== Dataset records ==
## begin

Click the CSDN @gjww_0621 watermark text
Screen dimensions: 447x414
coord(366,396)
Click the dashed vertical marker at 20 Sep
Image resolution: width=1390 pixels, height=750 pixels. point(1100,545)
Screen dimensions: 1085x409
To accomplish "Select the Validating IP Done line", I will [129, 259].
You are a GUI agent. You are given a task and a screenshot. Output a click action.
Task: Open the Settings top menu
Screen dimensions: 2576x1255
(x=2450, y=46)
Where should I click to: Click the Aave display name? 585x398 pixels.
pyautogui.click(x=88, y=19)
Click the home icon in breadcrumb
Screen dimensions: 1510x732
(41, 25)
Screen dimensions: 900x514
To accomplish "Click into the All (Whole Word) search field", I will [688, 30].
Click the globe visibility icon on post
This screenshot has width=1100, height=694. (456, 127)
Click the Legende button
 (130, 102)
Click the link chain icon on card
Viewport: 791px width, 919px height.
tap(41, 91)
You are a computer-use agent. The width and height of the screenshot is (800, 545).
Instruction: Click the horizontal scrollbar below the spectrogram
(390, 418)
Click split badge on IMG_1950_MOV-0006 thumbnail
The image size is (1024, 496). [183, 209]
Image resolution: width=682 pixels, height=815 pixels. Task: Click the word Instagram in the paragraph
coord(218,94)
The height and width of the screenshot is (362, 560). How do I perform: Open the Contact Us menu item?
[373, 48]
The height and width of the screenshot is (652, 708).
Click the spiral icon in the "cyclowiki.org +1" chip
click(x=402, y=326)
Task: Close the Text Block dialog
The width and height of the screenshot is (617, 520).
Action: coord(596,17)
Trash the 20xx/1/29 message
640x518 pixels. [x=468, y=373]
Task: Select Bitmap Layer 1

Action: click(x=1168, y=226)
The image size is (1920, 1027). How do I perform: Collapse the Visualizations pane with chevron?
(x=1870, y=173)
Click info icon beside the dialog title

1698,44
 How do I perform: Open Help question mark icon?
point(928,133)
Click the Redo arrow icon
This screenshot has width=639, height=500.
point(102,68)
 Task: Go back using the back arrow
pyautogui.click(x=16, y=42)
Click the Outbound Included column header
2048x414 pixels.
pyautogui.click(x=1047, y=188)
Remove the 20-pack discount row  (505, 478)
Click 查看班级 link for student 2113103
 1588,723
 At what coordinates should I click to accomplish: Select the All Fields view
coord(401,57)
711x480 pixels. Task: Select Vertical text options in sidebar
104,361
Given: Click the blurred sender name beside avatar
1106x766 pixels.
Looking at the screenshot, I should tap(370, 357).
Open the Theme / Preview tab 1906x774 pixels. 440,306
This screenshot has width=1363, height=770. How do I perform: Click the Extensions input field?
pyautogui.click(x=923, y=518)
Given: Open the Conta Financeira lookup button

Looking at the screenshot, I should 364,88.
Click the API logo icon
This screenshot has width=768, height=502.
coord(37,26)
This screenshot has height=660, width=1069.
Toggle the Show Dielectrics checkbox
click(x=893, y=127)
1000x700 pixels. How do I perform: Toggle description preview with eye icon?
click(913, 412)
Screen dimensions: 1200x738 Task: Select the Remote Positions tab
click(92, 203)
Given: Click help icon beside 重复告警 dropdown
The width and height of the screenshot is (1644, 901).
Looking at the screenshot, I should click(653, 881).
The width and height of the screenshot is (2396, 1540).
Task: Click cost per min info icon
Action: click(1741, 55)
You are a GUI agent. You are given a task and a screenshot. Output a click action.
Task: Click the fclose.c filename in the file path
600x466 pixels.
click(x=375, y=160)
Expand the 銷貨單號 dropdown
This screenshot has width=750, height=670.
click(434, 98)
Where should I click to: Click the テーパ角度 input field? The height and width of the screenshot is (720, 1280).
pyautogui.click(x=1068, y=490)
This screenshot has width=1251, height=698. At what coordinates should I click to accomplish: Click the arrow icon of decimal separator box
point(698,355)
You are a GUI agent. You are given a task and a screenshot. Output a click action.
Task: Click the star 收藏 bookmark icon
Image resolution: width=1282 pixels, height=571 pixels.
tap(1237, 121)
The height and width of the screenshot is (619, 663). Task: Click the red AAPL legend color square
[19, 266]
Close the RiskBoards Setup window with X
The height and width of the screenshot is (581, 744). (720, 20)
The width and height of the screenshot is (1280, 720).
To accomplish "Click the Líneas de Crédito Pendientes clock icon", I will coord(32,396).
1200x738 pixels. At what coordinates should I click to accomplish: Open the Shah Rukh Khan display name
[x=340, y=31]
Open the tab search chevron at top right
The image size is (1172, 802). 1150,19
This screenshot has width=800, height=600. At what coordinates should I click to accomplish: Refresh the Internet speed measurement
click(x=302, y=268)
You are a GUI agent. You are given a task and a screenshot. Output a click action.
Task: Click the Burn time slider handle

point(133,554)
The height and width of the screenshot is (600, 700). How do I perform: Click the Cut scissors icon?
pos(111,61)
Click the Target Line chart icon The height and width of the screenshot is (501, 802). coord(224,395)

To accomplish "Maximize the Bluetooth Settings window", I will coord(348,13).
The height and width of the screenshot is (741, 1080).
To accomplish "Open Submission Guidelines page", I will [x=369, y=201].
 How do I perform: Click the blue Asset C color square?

## end

== Task brief ==
Turn the records from the line with "Open the Theme" to the line with "pyautogui.click(x=923, y=518)" into a two-column CSV with the columns request and answer, one row per record. Put each value in a single quoted field and replace any line breaks with spaces.

== Answer to the exercise ==
request,answer
"Open the Theme / Preview tab 1906x774 pixels.","440,306"
"This screenshot has width=1363, height=770. How do I perform: Click the Extensions input field?","pyautogui.click(x=923, y=518)"